Vi accennavo alla rabbia e al dolore che provo. E vi spiego la ragione senza prima fare una premessa. Non racconto quel di cui sono stato testimone per parlare di me stesso: lo faccio perché dopo quel che è avvenuto questo pomeriggio, non mi rassegno e mi tormento sul perché nessuno, vedendo quel che ho visto io, non sia intervenuto, non si sia fermato, evitando, forse, che Ludovica e Fausto Filippone morissero.
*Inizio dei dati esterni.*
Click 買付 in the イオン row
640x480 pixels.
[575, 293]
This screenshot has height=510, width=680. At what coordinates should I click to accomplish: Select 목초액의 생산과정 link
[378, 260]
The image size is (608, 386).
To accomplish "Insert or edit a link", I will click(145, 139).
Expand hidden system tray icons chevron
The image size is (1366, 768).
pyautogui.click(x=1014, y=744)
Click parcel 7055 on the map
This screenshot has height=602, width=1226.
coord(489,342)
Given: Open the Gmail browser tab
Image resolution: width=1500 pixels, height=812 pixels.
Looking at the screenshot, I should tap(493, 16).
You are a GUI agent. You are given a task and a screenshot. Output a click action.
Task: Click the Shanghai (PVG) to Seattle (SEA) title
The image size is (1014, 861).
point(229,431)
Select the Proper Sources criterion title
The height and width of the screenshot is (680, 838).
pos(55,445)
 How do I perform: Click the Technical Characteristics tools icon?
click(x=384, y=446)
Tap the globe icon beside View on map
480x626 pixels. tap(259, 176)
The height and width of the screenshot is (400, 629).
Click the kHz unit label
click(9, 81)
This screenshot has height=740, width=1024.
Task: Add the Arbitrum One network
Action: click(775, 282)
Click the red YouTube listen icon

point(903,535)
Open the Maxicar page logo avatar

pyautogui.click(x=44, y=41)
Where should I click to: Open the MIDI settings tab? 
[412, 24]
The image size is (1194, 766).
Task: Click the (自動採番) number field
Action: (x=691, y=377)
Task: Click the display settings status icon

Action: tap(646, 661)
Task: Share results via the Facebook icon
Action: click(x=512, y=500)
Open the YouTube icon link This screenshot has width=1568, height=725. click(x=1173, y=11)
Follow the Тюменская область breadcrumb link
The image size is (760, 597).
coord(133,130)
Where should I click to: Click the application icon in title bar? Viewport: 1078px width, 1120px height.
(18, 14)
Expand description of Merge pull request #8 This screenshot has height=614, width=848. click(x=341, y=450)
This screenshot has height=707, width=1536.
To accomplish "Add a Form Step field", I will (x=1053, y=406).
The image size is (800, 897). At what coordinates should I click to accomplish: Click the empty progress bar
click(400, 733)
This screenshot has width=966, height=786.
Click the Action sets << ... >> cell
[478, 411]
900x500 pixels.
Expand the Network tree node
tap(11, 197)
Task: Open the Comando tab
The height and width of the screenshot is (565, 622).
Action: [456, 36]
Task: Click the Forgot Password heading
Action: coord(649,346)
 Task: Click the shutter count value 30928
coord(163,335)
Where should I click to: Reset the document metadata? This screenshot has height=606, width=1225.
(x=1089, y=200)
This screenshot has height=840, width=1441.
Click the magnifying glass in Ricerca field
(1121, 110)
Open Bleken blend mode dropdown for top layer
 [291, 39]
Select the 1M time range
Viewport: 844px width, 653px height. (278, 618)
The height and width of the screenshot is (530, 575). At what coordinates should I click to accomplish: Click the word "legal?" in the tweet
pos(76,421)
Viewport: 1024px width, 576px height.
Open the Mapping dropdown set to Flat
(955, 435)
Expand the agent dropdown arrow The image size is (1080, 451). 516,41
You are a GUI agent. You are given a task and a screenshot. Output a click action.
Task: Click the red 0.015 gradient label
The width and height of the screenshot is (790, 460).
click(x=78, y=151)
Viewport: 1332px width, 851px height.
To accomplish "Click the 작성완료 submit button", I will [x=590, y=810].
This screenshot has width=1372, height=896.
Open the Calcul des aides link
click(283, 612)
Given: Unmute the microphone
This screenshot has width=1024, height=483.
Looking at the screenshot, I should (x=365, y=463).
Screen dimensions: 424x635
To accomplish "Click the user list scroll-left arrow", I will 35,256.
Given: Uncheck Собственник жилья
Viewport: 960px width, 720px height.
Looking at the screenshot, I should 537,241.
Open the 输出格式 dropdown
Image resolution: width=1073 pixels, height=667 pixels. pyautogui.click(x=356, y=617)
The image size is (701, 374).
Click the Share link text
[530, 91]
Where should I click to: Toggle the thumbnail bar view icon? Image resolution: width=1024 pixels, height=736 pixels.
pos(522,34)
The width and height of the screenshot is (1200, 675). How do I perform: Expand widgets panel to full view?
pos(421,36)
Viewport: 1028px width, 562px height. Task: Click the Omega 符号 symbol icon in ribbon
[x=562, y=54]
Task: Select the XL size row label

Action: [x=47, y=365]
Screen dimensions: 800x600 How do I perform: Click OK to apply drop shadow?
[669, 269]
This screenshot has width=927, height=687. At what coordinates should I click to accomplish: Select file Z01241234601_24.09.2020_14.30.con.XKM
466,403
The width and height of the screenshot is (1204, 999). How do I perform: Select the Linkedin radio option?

Ero in viaggio sull’autostrada adriatica, direzione nord, quando uscendo dalla galleria Colle Moretto e imboccando la discesa che porta sul viadotto ho lanciato lo sguardo sulla carreggiata opposta. Ho notato un autobus di color bianco che, all’improvviso, si è spostato verso il centro della carreggiata. Una manovra che mi è sembrata strana: infatti, subito dopo ho visto che un uomo, seguito da una ragazza con i capelli fin sopra le spalle, percorrevano a piedi il ponte. “Ma quello è pazzo –  ho esclamato. Ho fatto vedere anche alla mia compagna quel che stava avvenendo, le ho passato subito il mio cellulare e lei ha chiamato immediatamente il 113. La telefonata, fatta alle 12:49, è stata trasferita al distaccamento autostradale del 7° Tronco, di Città Sant’Angelo, con una precisa descrizione di quel che s’era visto. Alle 13:02, a 5-6 km dall’uscita Pescara Nord, abbiamo incrociato un’autopattuglia della polstrada, che procedeva a gran velocità. Ci siamo tranquillizzati. Ma prima di vedere la polizia sfrecciare verso il punto indicato, ci siamo fatti tante domande. Forse era un papà che dopo aver avuto un guasto e per non lasciare la figlia sola in auto stava cercando di raggiungere un’area di servizio o una colonnina dell’SOS? Ma dov’era l’auto? Forse mi è sfuggita, oppure era nell’area parcheggio Le Sirene, che si trova prima del viadotto. Ma come è possibile che non abbia chiesto aiuto a qualcuno quel papà, evitando di mettere a rischio la sua vita e quella della figlia? Forse aveva il cellulare scarico o senza credito?

Un’altra domanda: ma non è che si vogliono lanciare giù? Un sospetto, che ci è sembrato alquanto strano, lo davamo per irrealizzabile non solo perché l’autostrada era particolarmente trafficata ma anche perché avrebbero dovuto scavalcare la recinzione, che sui ponti è alta. Invece, poche dopo abbiamo appreso quel che era avvenuto e stava succedendo. E poi la rabbia: possibile che a nessun automobilista, motociclista, autista d’autobus che si è trovato a transitare sul viadotto Alento prima delle 13 di oggi, pur nella consapevolezza di dover commettere una grave violazione al codice della strada, non abbia trovato strano e pericolosissimo che un adulto e una ragazzina, si trovassero a camminare sulla corsia sud dell’A14 e si sia fermato? Qualcuno ha telefonato e allertato polizia o carabinieri prima di noi? Possibile?

Le risposte, casomai ce ne fossero, non serviranno a molto: Ludovica è volata giù, è morta a 12 anni, uccisa da chi diceva di volerle bene. A me resta l’immagine dei suoi capelli che scendeno fin sopra le spalle e che camminava dietro il papà.